What is the official replacement for EAGLE?
Autodesk Fusion. EAGLE’s engine was merged into Fusion’s Electronics workspace in 2020, so Fusion is the official continuation and the most faithful path for existing EAGLE projects.
Do I need to re-design my board if EAGLE is gone?
No. Import your existing files into Fusion or KiCad, verify the import, and regenerate manufacturing outputs. And if you already have Gerbers for a finished board, you can keep ordering it as-is — Gerbers are tool-independent.
Will my PCB manufacturer still accept my files after EAGLE ends?
Yes. Manufacturers build from standard Gerber and NC-drill files plus a BOM, which are not tied to EAGLE. Whether the data came from EAGLE, Fusion, or KiCad, the fabrication package is the same.
What were EAGLE’s main file types?
.sch for the schematic, .brd for the board layout, and .lbr for libraries. Both Fusion and KiCad can read the schematic and board files; check that custom libraries import correctly and remap parts as needed.
Should I migrate to Fusion or to KiCad?
Choose Fusion if you want the most faithful continuation of EAGLE (it shares EAGLE’s engine), are comfortable with a subscription, or value tight mechanical/ECAD integration with Fusion’s CAD side.
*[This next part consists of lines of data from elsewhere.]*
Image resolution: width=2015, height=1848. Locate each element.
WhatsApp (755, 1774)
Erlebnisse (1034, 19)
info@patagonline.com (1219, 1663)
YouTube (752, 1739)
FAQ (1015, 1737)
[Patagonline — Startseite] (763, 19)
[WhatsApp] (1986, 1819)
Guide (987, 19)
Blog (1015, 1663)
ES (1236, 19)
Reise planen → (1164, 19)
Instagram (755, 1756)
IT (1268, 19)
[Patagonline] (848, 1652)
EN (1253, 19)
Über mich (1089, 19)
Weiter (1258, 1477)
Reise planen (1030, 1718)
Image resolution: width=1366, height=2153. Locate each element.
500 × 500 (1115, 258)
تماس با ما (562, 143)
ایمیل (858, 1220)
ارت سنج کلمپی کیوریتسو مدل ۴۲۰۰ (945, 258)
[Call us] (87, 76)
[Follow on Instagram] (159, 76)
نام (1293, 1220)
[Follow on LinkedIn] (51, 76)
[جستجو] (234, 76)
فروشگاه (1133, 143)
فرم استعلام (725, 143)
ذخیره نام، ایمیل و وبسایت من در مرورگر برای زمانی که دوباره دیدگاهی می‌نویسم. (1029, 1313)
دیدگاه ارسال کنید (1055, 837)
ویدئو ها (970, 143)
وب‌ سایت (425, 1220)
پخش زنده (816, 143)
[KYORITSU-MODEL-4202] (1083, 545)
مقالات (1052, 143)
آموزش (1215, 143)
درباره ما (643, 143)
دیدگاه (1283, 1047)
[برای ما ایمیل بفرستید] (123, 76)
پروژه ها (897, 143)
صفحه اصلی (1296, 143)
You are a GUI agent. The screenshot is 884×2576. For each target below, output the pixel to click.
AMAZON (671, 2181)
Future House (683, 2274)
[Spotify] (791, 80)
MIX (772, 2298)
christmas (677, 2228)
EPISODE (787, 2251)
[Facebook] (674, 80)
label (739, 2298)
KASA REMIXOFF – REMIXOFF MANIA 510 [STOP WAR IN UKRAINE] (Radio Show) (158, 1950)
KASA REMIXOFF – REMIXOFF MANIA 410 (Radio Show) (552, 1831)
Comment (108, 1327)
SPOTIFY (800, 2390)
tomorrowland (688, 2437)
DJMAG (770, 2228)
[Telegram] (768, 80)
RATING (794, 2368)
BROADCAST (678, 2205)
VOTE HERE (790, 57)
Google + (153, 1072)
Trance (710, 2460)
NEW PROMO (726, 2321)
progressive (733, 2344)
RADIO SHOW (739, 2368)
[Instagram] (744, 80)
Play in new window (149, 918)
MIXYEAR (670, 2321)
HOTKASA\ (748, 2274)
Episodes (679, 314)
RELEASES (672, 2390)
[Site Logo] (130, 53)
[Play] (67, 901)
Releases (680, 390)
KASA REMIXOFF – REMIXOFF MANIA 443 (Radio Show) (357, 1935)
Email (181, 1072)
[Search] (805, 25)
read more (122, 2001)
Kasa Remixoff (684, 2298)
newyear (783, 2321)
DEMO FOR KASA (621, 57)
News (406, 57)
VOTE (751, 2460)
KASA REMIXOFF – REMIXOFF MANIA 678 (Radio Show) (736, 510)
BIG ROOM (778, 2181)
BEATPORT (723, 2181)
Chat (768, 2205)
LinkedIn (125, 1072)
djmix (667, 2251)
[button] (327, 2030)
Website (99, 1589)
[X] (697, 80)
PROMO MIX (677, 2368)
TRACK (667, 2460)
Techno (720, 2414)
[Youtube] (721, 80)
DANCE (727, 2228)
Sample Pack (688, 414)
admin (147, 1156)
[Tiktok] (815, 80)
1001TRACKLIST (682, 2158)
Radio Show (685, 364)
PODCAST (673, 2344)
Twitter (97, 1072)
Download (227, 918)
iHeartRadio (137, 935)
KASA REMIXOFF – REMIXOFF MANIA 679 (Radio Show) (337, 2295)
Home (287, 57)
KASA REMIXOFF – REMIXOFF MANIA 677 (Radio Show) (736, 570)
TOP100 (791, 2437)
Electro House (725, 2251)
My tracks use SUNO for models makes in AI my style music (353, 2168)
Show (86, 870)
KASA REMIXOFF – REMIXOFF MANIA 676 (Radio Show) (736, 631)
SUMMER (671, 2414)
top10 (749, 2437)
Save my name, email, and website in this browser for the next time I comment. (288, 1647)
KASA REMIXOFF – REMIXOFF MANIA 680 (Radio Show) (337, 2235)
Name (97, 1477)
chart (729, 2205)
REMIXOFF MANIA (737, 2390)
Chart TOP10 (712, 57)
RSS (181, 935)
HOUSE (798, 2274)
Choose KiCad if you want a free, open-source tool with no subscription, cross-platform support, and a strong community — accepting a short learning curve as menus and workflows differ. Both import EAGLE files, so a practical approach is to import a test project into each and see which feels right before committing.
Is EAGLE still free for hobbyists and students in 2026?
EAGLE’s free and maker tiers were folded into Autodesk Fusion, and Autodesk is ending EAGLE on June 7, 2026, after which the standalone app can no longer be launched. For a free option going forward, KiCad is the common choice — it is free, open-source, and reads EAGLE .sch and .brd files.